植物或者微生物体内的异戊烯基化转移酶,能够将生物体内甲羟戊酸或者甲基赤藓醇磷酸途径产生的异戊烯基取代基,连接到不同小分子化合物或化合物不同的取代位置。异戊烯基作为一种活性基团,还可以在修饰酶的作用下进一步发生氧化、环合、脱水以及重排等反应,促进了异戊烯基化合物结构多样性。芳香类异戊烯基化合物种类众多、结构更加变化多样,一方面在植物的正常生长发育中扮演着不可替代的作用,另一方面也与植物防御逆境有着很大的联系,而且,异戊烯基类芳香类化合物往往具有更强的药理活性,常常被作为创新药物筛选的先导化合物或者前体物。
异戊烯基转移酶广泛分布在各类植物或微生物中,参与超过6万种异戊烯基化合物的形成或修饰。鉴于异戊烯基转移酶的重要性和特异性,对异戊烯基转移酶分子水平的研究越来越受到关注。最早的腺苷酸异戊烯基转移酶是在各类细菌中发现的;2008年,Sasaki等人第一次克隆表达出苦参中类黄酮的异戊烯基转移酶(naringenin 8-dimethylallytransferase,SDN8DT1)。在此之后,大豆、白色羽扇豆、紫花苜蓿、洋芹欧洲防风草等植物中的芳香族异戊烯基转移酶也陆续得到了克隆表达。但是,对异戊烯基转移酶功能挖掘以及对其参与的生理生化反应的研究还非常欠缺,亟待深入。

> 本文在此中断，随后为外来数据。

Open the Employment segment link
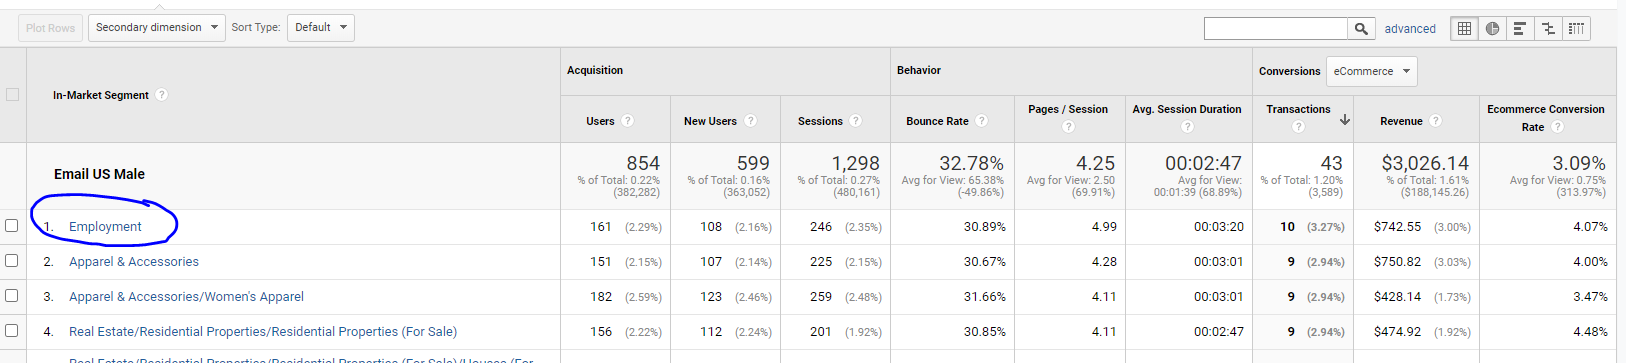Screen dimensions: 1626x363 click(105, 227)
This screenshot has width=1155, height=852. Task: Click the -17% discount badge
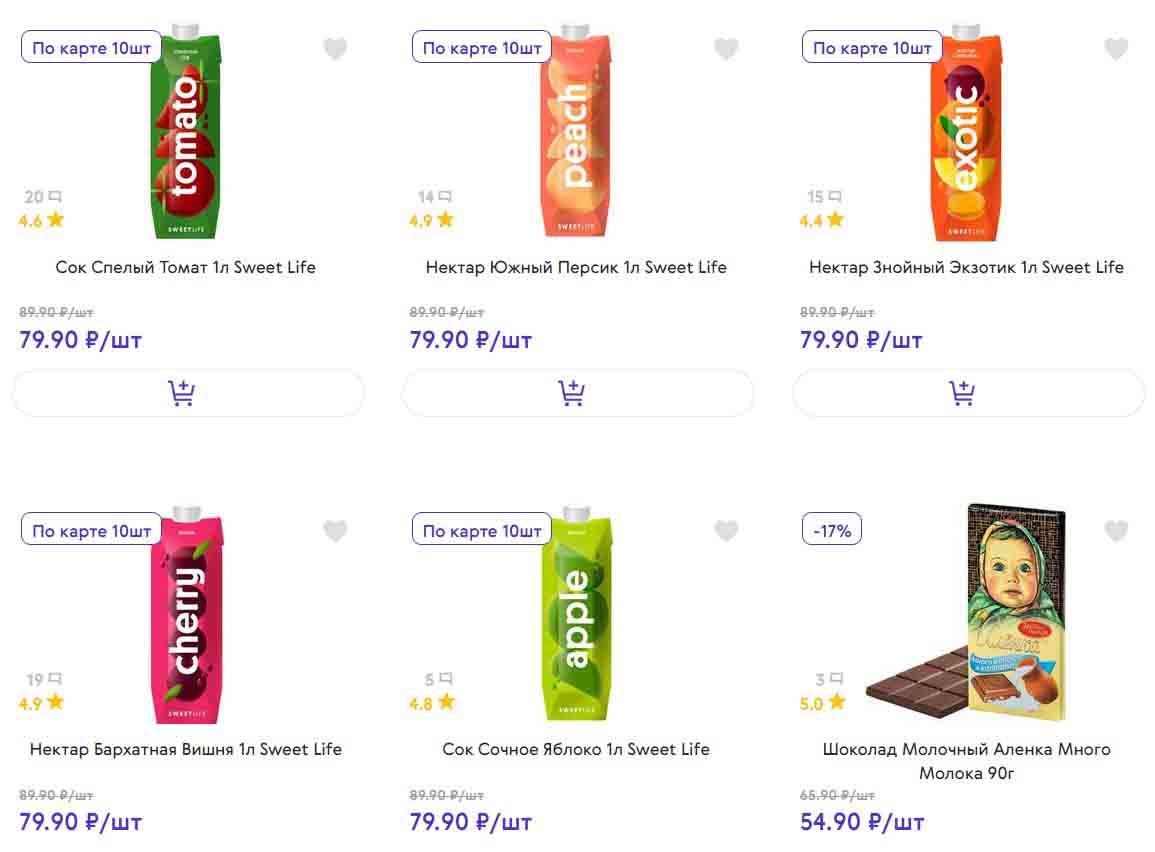pos(832,531)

紫外光作为一种非生物逆境胁迫对植物的根、茎、叶的生长状态有一定影响,尤其是短波紫外线UV-B会对植物造成一定程度的生理性损伤。一般的,植物会通过改变形态、调节生理指标和光合速率、促进某些次生代谢产物含量的增加以及加强抗氧化防御系统来应对低剂量紫外胁迫的伤害。但是,应对高剂量的紫外胁迫,仅靠植物自身的调节已经不能完全修复带来的损伤。采用人为的技术手段加强植物对紫外胁迫的抗性是行之有效的方法。目前,采用基因技术增强植物抗紫外胁迫能力的研究尚不够深入。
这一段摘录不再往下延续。